* ACTIVITY *
Arrange the records, from the first line through the line that contains "coordinates (373, 368).", as a Markdown table with the columns Row and Content. Number each line in Row, put the line itself in Content, and leave out blank lines.

* EXERCISE DATA *
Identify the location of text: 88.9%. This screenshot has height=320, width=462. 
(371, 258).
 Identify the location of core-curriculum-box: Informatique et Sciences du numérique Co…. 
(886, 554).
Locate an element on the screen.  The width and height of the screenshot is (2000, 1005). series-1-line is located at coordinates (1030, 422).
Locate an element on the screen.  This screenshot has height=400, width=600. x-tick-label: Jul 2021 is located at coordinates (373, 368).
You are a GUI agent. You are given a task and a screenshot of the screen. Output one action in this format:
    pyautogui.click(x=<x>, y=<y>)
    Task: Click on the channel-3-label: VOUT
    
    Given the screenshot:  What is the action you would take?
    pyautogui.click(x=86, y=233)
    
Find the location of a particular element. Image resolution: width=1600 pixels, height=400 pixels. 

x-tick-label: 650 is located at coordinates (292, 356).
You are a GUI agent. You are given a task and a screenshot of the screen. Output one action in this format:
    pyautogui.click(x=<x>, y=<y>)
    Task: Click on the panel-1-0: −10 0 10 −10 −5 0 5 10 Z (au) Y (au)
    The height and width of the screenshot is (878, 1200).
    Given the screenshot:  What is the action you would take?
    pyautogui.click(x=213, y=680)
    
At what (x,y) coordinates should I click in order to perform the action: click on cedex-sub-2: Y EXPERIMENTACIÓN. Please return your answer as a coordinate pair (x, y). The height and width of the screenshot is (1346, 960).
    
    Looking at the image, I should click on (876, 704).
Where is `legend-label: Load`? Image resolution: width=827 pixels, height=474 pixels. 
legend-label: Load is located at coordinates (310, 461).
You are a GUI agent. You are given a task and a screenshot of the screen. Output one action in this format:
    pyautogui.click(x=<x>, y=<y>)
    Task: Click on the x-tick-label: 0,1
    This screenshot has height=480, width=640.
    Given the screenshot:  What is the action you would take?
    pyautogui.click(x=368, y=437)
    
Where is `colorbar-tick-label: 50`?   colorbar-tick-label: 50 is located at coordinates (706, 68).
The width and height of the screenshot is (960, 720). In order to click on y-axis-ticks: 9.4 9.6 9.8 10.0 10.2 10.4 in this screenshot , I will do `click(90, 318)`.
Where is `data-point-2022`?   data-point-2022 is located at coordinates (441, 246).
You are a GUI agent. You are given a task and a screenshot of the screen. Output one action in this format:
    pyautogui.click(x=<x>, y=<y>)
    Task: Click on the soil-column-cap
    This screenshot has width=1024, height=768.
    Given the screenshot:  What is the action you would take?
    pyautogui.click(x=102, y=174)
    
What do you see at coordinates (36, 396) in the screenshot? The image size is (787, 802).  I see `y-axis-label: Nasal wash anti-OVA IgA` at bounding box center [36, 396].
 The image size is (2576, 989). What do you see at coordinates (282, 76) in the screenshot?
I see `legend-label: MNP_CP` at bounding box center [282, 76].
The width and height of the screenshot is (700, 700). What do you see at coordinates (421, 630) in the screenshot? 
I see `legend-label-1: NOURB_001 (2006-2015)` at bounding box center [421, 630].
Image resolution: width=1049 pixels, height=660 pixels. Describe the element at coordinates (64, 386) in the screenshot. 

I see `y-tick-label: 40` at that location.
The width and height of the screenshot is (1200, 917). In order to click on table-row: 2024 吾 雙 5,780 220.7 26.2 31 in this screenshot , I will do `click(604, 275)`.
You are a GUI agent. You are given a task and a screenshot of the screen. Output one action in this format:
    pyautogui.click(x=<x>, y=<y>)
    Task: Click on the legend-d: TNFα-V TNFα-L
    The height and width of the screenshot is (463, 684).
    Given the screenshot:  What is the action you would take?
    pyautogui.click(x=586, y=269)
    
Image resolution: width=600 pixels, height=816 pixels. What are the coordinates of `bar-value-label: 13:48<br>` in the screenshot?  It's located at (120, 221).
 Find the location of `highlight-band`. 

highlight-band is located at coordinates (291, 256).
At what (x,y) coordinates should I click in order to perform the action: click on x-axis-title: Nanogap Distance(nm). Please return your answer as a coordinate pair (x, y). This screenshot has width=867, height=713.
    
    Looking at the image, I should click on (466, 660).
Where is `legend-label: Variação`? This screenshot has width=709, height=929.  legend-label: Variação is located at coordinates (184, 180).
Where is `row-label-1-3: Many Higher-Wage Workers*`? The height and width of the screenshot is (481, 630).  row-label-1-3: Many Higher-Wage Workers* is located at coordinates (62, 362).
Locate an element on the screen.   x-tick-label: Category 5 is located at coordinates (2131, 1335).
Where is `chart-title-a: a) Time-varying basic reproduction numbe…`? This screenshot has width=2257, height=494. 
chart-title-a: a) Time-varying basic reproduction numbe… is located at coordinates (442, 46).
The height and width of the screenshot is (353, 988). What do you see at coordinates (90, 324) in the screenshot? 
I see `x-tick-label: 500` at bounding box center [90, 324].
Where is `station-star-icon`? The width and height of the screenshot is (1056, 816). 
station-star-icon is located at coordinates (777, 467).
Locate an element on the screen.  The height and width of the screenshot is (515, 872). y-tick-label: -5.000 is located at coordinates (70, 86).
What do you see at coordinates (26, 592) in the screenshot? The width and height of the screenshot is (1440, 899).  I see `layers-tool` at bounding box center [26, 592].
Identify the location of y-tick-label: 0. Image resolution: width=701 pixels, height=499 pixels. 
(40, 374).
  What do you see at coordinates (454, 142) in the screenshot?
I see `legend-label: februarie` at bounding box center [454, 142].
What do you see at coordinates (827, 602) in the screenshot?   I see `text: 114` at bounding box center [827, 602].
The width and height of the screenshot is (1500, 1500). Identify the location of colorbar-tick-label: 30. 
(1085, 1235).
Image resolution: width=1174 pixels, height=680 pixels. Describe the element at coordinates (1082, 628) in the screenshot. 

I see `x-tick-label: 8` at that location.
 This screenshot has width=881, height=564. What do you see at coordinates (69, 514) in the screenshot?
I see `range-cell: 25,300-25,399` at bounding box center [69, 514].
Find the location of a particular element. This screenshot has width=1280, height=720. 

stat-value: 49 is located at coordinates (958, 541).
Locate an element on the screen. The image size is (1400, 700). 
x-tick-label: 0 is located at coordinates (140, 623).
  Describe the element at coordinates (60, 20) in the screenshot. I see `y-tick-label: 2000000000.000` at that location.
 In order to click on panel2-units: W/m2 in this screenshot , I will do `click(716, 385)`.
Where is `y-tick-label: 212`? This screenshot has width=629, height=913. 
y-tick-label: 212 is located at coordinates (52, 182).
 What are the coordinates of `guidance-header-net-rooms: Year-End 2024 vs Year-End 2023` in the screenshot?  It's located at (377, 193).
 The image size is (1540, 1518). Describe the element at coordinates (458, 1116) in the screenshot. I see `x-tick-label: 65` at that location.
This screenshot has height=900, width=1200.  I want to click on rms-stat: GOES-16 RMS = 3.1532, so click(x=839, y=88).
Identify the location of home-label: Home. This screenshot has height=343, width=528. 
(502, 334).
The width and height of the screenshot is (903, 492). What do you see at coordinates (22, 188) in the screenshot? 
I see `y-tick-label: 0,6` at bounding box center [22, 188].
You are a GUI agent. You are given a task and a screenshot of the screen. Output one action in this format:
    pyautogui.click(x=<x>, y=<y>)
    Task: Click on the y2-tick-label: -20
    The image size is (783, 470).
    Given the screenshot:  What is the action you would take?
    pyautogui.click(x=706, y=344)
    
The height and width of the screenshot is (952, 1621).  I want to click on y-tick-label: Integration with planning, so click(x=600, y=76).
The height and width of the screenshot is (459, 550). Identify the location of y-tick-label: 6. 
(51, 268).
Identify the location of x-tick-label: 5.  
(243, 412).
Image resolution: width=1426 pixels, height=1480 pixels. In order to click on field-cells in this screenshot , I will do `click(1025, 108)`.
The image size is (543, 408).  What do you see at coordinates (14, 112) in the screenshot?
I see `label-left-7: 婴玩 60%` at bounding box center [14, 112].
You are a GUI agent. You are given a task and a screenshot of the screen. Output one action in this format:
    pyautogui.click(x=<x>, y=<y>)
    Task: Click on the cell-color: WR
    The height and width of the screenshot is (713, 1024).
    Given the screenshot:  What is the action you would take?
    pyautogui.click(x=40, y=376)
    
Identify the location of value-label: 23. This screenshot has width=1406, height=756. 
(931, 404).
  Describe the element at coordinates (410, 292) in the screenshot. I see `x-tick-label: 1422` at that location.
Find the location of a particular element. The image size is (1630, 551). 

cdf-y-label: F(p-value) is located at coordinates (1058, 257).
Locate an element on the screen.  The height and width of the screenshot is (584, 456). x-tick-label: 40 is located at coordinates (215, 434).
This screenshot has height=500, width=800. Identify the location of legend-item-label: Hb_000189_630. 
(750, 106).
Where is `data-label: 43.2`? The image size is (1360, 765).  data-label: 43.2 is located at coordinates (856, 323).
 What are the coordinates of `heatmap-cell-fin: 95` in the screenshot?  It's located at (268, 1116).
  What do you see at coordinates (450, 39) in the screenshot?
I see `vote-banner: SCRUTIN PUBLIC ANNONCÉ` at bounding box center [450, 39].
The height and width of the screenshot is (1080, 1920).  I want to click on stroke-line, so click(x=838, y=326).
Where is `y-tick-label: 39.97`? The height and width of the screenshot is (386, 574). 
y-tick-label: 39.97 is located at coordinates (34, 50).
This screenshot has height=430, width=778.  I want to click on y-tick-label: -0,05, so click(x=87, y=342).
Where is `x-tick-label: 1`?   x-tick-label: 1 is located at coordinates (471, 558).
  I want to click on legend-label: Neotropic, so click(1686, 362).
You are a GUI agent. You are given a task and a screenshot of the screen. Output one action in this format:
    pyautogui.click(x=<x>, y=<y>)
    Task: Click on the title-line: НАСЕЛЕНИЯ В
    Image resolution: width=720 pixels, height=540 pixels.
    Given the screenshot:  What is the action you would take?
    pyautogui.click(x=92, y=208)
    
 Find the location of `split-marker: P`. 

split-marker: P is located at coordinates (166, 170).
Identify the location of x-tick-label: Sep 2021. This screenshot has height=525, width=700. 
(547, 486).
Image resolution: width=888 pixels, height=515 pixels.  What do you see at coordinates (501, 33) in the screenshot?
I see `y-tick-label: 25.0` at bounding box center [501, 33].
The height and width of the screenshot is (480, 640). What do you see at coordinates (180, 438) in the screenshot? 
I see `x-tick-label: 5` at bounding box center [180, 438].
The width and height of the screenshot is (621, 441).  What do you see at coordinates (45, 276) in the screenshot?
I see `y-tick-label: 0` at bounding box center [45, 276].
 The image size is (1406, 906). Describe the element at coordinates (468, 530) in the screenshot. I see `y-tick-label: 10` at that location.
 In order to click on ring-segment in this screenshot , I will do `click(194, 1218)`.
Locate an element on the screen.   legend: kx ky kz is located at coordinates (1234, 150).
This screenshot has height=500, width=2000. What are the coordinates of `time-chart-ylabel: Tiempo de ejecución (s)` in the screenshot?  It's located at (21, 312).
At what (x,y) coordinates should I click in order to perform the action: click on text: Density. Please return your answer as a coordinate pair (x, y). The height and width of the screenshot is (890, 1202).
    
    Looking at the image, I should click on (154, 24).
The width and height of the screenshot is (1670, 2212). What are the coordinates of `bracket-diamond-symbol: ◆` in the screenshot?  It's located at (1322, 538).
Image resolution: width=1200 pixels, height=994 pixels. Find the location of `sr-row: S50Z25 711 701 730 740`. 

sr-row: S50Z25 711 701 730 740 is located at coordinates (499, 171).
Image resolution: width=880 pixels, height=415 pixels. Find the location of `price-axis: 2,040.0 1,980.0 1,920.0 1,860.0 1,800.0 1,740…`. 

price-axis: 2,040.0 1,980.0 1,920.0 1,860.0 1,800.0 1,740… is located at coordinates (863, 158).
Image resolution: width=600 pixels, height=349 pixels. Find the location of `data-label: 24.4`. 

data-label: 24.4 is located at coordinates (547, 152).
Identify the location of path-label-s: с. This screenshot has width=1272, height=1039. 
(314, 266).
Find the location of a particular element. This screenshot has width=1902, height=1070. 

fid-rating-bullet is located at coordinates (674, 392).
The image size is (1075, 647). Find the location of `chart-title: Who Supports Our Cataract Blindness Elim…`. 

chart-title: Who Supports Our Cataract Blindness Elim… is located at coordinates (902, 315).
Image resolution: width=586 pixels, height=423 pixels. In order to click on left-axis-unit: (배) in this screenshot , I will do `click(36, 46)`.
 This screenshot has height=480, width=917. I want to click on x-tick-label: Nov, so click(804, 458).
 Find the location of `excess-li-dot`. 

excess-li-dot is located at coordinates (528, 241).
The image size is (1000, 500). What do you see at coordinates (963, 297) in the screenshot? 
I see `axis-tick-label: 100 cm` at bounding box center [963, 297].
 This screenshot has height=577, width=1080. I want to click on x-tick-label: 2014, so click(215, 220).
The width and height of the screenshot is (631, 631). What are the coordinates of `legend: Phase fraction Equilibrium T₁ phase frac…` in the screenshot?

* RESPONSE BOX *
| Row | Content |
|---|---|
| 1 | Identify the location of text: 88.9%. This screenshot has height=320, width=462.  |
| 2 | (371, 258). |
| 3 |  Identify the location of core-curriculum-box: Informatique et Sciences du numérique Co….  |
| 4 | (886, 554). |
| 5 | Locate an element on the screen.  The width and height of the screenshot is (2000, 1005). series-1-line is located at coordinates (1030, 422). |
| 6 | Locate an element on the screen.  This screenshot has height=400, width=600. x-tick-label: Jul 2021 is located at coordinates (373, 368). |